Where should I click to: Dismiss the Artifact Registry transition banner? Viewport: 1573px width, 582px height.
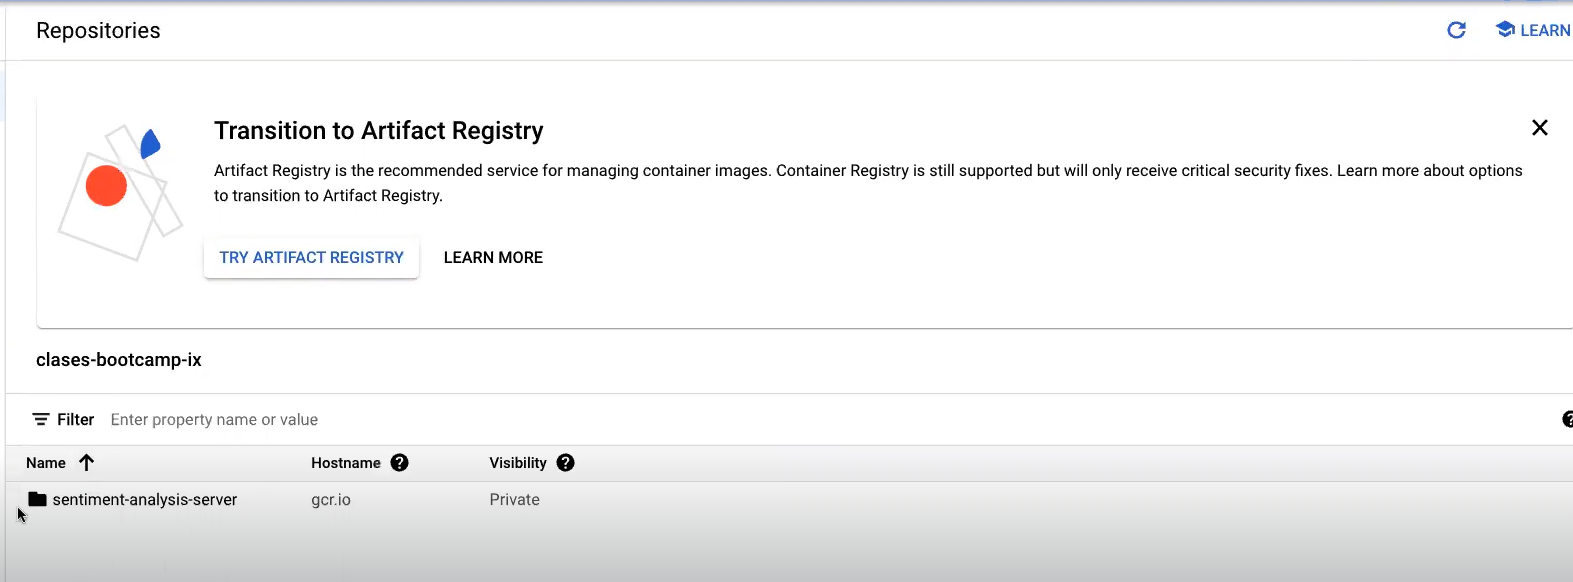[1540, 128]
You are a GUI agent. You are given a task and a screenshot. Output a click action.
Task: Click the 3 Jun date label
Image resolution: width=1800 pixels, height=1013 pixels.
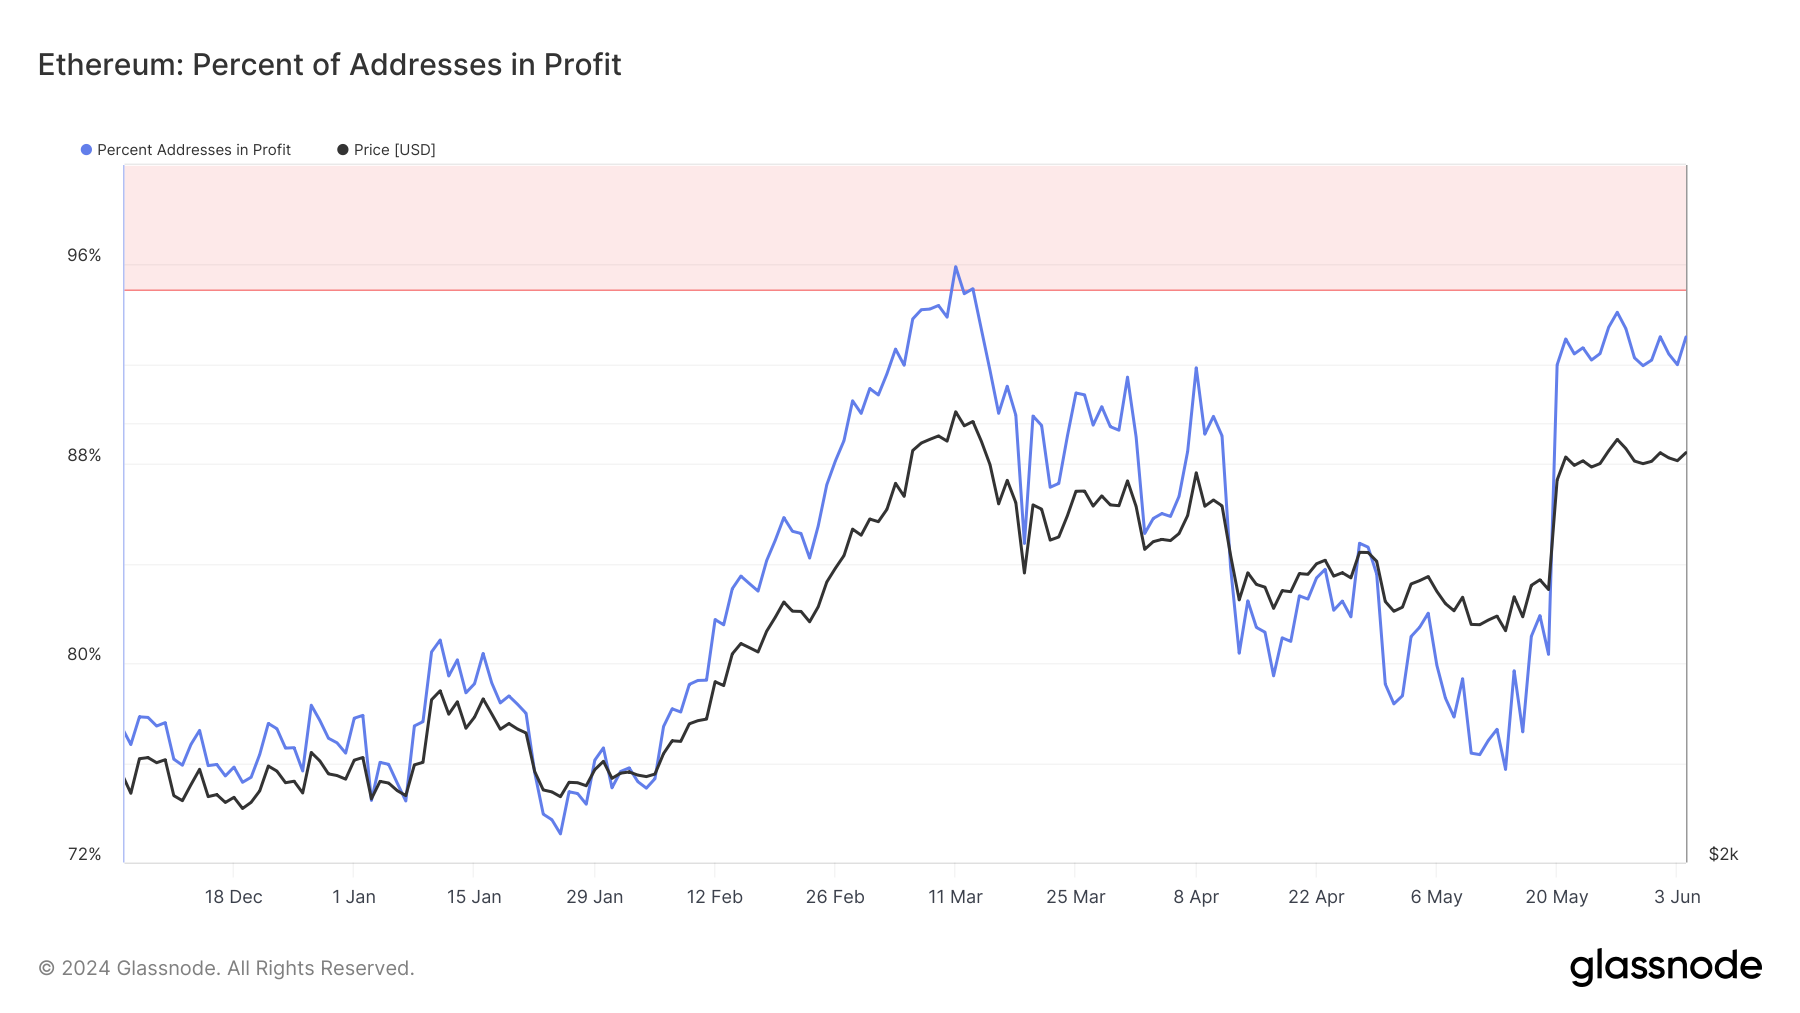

WHAT IS REQUIRED - Copy out every line above without change, dropping the pictures.

PROBLEM SOLUTION -
Where should I click to: Dismiss the Artifact Registry transition banner? Viewport: 1573px width, 582px height.
[1540, 128]
You are a GUI agent. You are given a task and a screenshot. Output a click action.
Task: Click the 3 Jun date label
Image resolution: width=1800 pixels, height=1013 pixels.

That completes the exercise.